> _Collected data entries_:
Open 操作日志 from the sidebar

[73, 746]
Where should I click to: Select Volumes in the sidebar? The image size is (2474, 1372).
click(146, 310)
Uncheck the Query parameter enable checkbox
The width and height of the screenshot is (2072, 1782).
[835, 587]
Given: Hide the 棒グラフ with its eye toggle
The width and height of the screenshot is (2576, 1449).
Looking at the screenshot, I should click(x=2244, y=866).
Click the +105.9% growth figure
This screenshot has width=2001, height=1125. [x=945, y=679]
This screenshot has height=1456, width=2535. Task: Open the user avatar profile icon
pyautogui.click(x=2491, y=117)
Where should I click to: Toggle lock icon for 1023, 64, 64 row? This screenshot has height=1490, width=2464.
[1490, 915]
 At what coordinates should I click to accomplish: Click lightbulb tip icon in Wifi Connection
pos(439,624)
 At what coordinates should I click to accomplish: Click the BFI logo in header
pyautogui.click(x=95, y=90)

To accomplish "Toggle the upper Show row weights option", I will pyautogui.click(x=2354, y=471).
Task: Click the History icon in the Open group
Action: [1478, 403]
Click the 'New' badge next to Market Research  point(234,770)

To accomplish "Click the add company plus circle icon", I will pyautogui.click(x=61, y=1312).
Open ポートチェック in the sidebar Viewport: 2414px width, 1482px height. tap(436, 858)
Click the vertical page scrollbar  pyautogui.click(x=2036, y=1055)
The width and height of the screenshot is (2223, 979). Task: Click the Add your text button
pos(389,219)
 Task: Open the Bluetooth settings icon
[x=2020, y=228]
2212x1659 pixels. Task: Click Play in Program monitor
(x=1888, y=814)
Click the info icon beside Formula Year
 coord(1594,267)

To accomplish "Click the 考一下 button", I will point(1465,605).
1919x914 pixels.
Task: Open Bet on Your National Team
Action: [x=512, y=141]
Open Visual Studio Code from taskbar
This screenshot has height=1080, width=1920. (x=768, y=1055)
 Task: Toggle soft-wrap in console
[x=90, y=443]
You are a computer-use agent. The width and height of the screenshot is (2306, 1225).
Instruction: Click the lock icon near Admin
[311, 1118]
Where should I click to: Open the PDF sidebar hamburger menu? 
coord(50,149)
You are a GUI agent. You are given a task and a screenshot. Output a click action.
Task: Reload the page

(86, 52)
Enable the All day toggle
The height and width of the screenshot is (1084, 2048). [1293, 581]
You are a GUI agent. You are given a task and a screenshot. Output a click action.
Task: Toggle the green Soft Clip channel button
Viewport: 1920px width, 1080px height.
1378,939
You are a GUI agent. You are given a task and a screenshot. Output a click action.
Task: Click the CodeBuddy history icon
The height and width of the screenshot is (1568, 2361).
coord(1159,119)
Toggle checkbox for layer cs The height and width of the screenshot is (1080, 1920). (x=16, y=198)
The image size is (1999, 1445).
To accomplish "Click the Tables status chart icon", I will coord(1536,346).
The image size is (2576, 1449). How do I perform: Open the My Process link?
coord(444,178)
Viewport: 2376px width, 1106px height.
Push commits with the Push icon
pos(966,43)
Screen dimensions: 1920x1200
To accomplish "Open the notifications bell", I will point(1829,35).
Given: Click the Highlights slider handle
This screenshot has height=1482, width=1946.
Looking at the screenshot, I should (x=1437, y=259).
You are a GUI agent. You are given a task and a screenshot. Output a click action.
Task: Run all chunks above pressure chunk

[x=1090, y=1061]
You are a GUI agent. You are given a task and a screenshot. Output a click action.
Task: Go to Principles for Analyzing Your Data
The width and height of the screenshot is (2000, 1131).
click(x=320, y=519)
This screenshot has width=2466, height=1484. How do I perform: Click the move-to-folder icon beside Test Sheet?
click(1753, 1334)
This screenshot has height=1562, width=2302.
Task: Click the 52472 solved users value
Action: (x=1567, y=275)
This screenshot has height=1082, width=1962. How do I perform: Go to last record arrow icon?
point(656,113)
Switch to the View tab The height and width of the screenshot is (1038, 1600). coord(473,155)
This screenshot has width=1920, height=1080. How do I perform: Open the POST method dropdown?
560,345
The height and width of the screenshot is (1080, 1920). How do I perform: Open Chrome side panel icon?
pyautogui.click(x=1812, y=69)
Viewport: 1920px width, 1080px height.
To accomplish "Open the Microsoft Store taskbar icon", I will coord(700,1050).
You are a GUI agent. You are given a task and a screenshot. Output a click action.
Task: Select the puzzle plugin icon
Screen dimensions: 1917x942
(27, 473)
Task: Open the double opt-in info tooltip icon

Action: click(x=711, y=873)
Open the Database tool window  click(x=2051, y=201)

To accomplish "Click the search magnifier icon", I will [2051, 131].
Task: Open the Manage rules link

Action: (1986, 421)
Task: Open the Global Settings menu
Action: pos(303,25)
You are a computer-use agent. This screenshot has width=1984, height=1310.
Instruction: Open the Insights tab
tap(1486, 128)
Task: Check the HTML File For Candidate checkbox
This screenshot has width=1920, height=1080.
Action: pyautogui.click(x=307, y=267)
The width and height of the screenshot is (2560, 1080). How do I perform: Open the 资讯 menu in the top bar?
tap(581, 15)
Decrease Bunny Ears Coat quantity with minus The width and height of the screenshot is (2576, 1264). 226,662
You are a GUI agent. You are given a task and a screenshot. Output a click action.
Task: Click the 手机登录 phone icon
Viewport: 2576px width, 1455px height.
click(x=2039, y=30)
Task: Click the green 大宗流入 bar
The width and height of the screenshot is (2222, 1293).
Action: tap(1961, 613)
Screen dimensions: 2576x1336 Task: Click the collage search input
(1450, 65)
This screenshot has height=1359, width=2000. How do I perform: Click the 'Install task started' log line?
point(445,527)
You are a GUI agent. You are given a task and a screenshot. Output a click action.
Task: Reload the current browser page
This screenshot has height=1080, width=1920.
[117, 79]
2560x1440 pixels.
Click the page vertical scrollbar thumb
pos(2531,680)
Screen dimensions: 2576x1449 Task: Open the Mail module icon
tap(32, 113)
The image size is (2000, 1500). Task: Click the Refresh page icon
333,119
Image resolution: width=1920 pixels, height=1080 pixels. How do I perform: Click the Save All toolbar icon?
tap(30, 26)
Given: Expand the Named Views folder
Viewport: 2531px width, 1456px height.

> _REQUIRED ACTION_:
Output the data above exactly, please, line for line.

> _TASK RESULT_:
Open 操作日志 from the sidebar

[73, 746]
Where should I click to: Select Volumes in the sidebar? The image size is (2474, 1372).
click(146, 310)
Uncheck the Query parameter enable checkbox
The width and height of the screenshot is (2072, 1782).
[835, 587]
Given: Hide the 棒グラフ with its eye toggle
The width and height of the screenshot is (2576, 1449).
Looking at the screenshot, I should click(x=2244, y=866).
Click the +105.9% growth figure
This screenshot has width=2001, height=1125. [x=945, y=679]
This screenshot has height=1456, width=2535. Task: Open the user avatar profile icon
pyautogui.click(x=2491, y=117)
Where should I click to: Toggle lock icon for 1023, 64, 64 row? This screenshot has height=1490, width=2464.
[1490, 915]
 At what coordinates should I click to accomplish: Click lightbulb tip icon in Wifi Connection
pos(439,624)
 At what coordinates should I click to accomplish: Click the BFI logo in header
pyautogui.click(x=95, y=90)

To accomplish "Toggle the upper Show row weights option", I will pyautogui.click(x=2354, y=471).
Task: Click the History icon in the Open group
Action: [1478, 403]
Click the 'New' badge next to Market Research  point(234,770)

To accomplish "Click the add company plus circle icon", I will pyautogui.click(x=61, y=1312).
Open ポートチェック in the sidebar Viewport: 2414px width, 1482px height. tap(436, 858)
Click the vertical page scrollbar  pyautogui.click(x=2036, y=1055)
The width and height of the screenshot is (2223, 979). Task: Click the Add your text button
pos(389,219)
 Task: Open the Bluetooth settings icon
[x=2020, y=228]
2212x1659 pixels. Task: Click Play in Program monitor
(x=1888, y=814)
Click the info icon beside Formula Year
 coord(1594,267)

To accomplish "Click the 考一下 button", I will point(1465,605).
1919x914 pixels.
Task: Open Bet on Your National Team
Action: [x=512, y=141]
Open Visual Studio Code from taskbar
This screenshot has height=1080, width=1920. (x=768, y=1055)
 Task: Toggle soft-wrap in console
[x=90, y=443]
You are a computer-use agent. The width and height of the screenshot is (2306, 1225).
Instruction: Click the lock icon near Admin
[311, 1118]
Where should I click to: Open the PDF sidebar hamburger menu? 
coord(50,149)
You are a GUI agent. You are given a task and a screenshot. Output a click action.
Task: Reload the page

(86, 52)
Enable the All day toggle
The height and width of the screenshot is (1084, 2048). [1293, 581]
You are a GUI agent. You are given a task and a screenshot. Output a click action.
Task: Toggle the green Soft Clip channel button
Viewport: 1920px width, 1080px height.
1378,939
You are a GUI agent. You are given a task and a screenshot. Output a click action.
Task: Click the CodeBuddy history icon
The height and width of the screenshot is (1568, 2361).
coord(1159,119)
Toggle checkbox for layer cs The height and width of the screenshot is (1080, 1920). (x=16, y=198)
The image size is (1999, 1445).
To accomplish "Click the Tables status chart icon", I will coord(1536,346).
The image size is (2576, 1449). How do I perform: Open the My Process link?
coord(444,178)
Viewport: 2376px width, 1106px height.
Push commits with the Push icon
pos(966,43)
Screen dimensions: 1920x1200
To accomplish "Open the notifications bell", I will point(1829,35).
Given: Click the Highlights slider handle
This screenshot has height=1482, width=1946.
Looking at the screenshot, I should (x=1437, y=259).
You are a GUI agent. You are given a task and a screenshot. Output a click action.
Task: Run all chunks above pressure chunk

[x=1090, y=1061]
You are a GUI agent. You are given a task and a screenshot. Output a click action.
Task: Go to Principles for Analyzing Your Data
The width and height of the screenshot is (2000, 1131).
click(x=320, y=519)
This screenshot has width=2466, height=1484. How do I perform: Click the move-to-folder icon beside Test Sheet?
click(1753, 1334)
This screenshot has height=1562, width=2302.
Task: Click the 52472 solved users value
Action: (x=1567, y=275)
This screenshot has height=1082, width=1962. How do I perform: Go to last record arrow icon?
point(656,113)
Switch to the View tab The height and width of the screenshot is (1038, 1600). coord(473,155)
This screenshot has width=1920, height=1080. How do I perform: Open the POST method dropdown?
560,345
The height and width of the screenshot is (1080, 1920). How do I perform: Open Chrome side panel icon?
pyautogui.click(x=1812, y=69)
Viewport: 1920px width, 1080px height.
To accomplish "Open the Microsoft Store taskbar icon", I will coord(700,1050).
You are a GUI agent. You are given a task and a screenshot. Output a click action.
Task: Select the puzzle plugin icon
Screen dimensions: 1917x942
(27, 473)
Task: Open the double opt-in info tooltip icon

Action: click(x=711, y=873)
Open the Database tool window  click(x=2051, y=201)

To accomplish "Click the search magnifier icon", I will [2051, 131].
Task: Open the Manage rules link

Action: (1986, 421)
Task: Open the Global Settings menu
Action: pos(303,25)
You are a computer-use agent. This screenshot has width=1984, height=1310.
Instruction: Open the Insights tab
tap(1486, 128)
Task: Check the HTML File For Candidate checkbox
This screenshot has width=1920, height=1080.
Action: pyautogui.click(x=307, y=267)
The width and height of the screenshot is (2560, 1080). How do I perform: Open the 资讯 menu in the top bar?
tap(581, 15)
Decrease Bunny Ears Coat quantity with minus The width and height of the screenshot is (2576, 1264). 226,662
You are a GUI agent. You are given a task and a screenshot. Output a click action.
Task: Click the 手机登录 phone icon
Viewport: 2576px width, 1455px height.
click(x=2039, y=30)
Task: Click the green 大宗流入 bar
The width and height of the screenshot is (2222, 1293).
Action: tap(1961, 613)
Screen dimensions: 2576x1336 Task: Click the collage search input
(1450, 65)
This screenshot has height=1359, width=2000. How do I perform: Click the 'Install task started' log line?
point(445,527)
You are a GUI agent. You are given a task and a screenshot. Output a click action.
Task: Reload the current browser page
This screenshot has height=1080, width=1920.
[117, 79]
2560x1440 pixels.
Click the page vertical scrollbar thumb
pos(2531,680)
Screen dimensions: 2576x1449 Task: Open the Mail module icon
tap(32, 113)
The image size is (2000, 1500). Task: Click the Refresh page icon
333,119
Image resolution: width=1920 pixels, height=1080 pixels. How do I perform: Click the Save All toolbar icon?
tap(30, 26)
Given: Expand the Named Views folder
Viewport: 2531px width, 1456px height.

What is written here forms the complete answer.